Tensions that had gripped the globe for days over an imminent US-Iran military conflict defused at the 11th hour on Tuesday, when President Donald Trump announced a bilateral two-week ceasefire, struck just moments before a self-imposed deadline that carried warnings of catastrophic destruction for Iran.
The breakthrough agreement, mediated by Pakistani Prime Minister Shehbaz Sharif and Pakistan’s Chief of Army Staff Field Marshal Asim Munir, was shared publicly by Trump on his social media platform Truth Social. In his post, Trump confirmed he would suspend planned bombing and military strikes against Iran for 14 days, contingent on Iran’s commitment to fully, immediately, and safely reopen the Strait of Hormuz, the world’s most critical oil chokepoint at the center of the latest standoff.
According to Reuters, Iranian officials submitted a 10-point negotiating proposal to Washington, which Trump described as a “workable basis” for finalizing a broader formal agreement. Trump added that nearly all longstanding points of dispute between the two nations had already been preliminarily agreed upon, and the two-week window will allow teams to hammer out remaining details to lock in a permanent deal. Israel has also signed off on the ceasefire arrangement.
Iran’s state television framed the agreement as a diplomatic victory for the country, while the Supreme National Security Council of Iran confirmed in an official statement that top-level leadership had approved holding direct negotiations with US negotiators in Islamabad across the 14-day truce. Talks are scheduled to kick off this Friday.
Global energy markets reacted immediately to the de-escalation: West Texas Intermediate crude futures for May plummeted nearly 19 percent, falling below $92 a barrel as fears of supply disruptions from conflict in the Persian Gulf evaporated.
Hours before the ceasefire announcement, the United States had been swept by widespread anxiety, triggered by days of increasingly aggressive rhetoric from Trump that left the public and global leaders deeply alarmed. On Monday, Trump issued an ultimatum threatening to obliterate Iran’s entire civilian infrastructure – including every bridge and power plant – if Tehran failed to meet his demands by the Tuesday deadline. On Tuesday morning, he doubled down on the threat, warning that “a whole civilization will die tonight” if Iran did not comply.
That incendiary language drew fierce backlash from across the political spectrum, the public, and international institutions. Many American civilians voiced profound distress over the president’s approach. Adam Turner, a 54-year-old New York resident, told China Daily that Trump’s harsh rhetoric over Iran, paired with his confrontational style on other issues, had left him severely stressed. “It’s not speech that I would accept from any horrible person on the street. It is without respect, without intelligence, without dignity,” Turner said. “It makes me sad because I don’t think the Iranian people deserve it. He got rid of [former President Barack] Obama’s Iran deal. We had a deal in place that was effective.”
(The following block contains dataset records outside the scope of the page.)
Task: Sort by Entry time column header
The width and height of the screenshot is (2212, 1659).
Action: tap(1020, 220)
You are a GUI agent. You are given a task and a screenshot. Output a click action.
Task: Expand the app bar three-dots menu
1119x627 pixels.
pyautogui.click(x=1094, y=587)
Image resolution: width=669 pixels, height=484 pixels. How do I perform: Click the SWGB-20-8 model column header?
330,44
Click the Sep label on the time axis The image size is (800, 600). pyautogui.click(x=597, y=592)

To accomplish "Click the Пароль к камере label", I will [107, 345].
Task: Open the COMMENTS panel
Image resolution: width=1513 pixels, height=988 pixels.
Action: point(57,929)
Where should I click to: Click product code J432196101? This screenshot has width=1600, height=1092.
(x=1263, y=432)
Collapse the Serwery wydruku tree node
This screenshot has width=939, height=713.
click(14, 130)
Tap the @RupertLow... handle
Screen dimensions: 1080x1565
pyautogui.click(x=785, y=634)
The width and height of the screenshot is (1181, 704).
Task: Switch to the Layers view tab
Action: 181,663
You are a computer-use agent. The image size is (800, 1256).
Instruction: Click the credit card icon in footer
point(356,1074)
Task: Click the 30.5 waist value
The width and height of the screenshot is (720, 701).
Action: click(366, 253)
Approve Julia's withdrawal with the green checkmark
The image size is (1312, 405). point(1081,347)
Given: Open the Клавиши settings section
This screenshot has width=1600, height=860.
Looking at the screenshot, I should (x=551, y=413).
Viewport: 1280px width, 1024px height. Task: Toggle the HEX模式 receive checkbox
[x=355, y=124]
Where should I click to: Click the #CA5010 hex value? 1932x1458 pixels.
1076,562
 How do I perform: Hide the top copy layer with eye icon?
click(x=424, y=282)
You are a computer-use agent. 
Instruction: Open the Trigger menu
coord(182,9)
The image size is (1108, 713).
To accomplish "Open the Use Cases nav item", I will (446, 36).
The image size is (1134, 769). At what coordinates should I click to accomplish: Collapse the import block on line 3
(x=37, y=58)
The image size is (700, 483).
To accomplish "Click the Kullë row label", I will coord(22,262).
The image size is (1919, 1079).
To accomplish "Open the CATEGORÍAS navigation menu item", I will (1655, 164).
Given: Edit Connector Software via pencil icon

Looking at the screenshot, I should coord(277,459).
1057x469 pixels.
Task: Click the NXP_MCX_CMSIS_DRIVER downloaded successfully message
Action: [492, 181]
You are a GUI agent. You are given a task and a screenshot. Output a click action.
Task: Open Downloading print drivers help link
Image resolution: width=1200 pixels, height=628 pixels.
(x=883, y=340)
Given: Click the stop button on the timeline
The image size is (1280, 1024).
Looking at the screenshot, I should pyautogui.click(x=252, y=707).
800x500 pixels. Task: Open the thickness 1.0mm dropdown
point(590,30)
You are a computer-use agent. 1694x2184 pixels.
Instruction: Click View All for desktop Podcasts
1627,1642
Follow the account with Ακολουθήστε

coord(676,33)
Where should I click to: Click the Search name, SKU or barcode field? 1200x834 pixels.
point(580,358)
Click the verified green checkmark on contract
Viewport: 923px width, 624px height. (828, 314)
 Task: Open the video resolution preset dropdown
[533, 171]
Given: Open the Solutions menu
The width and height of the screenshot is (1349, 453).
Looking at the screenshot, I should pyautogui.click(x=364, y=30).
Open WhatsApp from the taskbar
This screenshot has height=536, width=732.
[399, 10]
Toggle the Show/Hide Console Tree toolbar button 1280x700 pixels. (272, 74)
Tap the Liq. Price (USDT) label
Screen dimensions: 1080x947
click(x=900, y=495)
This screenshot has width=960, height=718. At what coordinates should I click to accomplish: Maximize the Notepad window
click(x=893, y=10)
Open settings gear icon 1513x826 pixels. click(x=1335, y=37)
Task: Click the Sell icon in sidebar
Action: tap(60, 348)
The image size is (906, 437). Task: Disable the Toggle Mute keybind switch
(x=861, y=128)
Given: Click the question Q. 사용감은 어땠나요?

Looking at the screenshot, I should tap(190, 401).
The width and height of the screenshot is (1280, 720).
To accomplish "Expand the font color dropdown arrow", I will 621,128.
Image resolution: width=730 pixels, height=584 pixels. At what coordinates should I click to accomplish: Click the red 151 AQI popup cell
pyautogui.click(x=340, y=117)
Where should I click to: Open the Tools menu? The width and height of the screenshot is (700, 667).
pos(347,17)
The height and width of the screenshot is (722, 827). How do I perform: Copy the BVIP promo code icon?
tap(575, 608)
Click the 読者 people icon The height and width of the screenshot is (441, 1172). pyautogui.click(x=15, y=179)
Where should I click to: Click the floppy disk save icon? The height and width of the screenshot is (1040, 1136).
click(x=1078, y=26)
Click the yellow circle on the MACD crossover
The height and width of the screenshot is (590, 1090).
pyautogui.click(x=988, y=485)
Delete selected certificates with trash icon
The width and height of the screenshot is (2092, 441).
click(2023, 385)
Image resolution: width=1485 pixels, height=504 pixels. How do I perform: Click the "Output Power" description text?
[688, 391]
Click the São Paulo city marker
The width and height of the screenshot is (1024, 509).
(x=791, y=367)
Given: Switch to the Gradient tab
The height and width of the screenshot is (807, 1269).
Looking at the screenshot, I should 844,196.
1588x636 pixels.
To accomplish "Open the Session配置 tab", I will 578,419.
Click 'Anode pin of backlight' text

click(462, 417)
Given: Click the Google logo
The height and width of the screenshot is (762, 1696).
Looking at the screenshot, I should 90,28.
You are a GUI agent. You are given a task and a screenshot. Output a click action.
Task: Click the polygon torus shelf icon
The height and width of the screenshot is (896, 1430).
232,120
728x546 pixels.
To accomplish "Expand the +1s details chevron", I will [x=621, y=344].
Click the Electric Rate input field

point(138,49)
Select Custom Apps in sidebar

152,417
Lewis Fox, a 66-year-old Manhattan resident, echoed that criticism, calling for a return to diplomatic diplomacy rather than coercion. “He has converted the United States into being the bully of the world versus the savior of the world. And therefore, he definitely shouldn’t be talking like that,” Fox said.
Criticism even extended to Trump’s own political circle. Marjorie Taylor Greene, a Republican Representative and once a staunch Trump ally, publicly condemned the threat on X, writing: “Not a single bomb had dropped on America. We cannot kill an entire civilization. This is evil and madness.”
Democratic House Minority Leader Hakeem Jeffries of New York called on congressional Republicans to intervene to prevent full-scale conflict. “Congress must immediately end this reckless war of choice in Iran before Donald Trump plunges us into World War III,” Jeffries wrote on X. “It’s time for every single Republican to put patriotic duty over party and stop the madness. Enough.”
International bodies also raised sharp objections ahead of the ceasefire. A spokesperson for UN Secretary-General António Guterres said the UN chief was “deeply troubled” by statements that threatened to hold civilian populations responsible for political outcomes. UN High Commissioner for Human Rights Volker Türk warned Tuesday that the Trump administration’s threats could constitute severe violations of international law, ahead of the last-minute truce that pulled the region back from the brink of large-scale war.